*** Opening of EXCERPTED DATA ***
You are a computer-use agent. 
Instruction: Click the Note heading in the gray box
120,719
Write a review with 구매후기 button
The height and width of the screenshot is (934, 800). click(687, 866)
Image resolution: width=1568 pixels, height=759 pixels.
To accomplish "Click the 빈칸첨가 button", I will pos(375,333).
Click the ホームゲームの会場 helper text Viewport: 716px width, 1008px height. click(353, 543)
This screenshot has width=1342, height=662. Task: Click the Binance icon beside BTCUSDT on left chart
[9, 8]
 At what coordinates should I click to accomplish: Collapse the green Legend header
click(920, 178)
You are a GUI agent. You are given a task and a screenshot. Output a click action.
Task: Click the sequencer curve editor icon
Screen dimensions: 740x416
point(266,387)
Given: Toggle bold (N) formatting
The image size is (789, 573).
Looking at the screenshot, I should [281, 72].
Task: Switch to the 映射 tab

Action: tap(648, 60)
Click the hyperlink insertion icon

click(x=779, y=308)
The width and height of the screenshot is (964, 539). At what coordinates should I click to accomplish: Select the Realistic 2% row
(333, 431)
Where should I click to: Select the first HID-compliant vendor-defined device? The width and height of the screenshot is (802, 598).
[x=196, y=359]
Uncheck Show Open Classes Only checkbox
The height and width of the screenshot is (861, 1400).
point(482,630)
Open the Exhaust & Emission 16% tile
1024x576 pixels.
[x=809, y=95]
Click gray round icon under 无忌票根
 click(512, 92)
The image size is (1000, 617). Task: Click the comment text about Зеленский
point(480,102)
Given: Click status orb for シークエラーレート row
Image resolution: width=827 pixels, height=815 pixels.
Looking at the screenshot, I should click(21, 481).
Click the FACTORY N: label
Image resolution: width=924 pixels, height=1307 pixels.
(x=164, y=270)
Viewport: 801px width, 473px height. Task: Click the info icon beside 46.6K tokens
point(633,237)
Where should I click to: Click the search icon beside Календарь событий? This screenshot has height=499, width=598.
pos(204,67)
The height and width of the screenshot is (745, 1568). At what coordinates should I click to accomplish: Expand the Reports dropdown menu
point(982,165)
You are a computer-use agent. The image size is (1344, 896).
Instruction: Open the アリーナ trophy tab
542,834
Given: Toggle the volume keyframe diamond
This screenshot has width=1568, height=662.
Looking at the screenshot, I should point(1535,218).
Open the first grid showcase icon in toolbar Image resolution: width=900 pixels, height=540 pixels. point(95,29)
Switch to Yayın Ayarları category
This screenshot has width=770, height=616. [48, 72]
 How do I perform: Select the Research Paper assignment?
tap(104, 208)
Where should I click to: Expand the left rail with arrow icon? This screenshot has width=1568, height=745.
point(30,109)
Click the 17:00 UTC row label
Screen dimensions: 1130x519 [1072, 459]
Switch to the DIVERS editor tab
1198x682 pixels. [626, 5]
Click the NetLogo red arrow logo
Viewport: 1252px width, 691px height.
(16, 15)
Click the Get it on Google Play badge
*** Close of EXCERPTED DATA ***
▶ **ASSIGNMENT**:
Copy each line in the data that holds the word "Toggle".

▶ **YOUR RESPONSE**:
Given: Toggle bold (N) formatting
Given: Toggle the volume keyframe diamond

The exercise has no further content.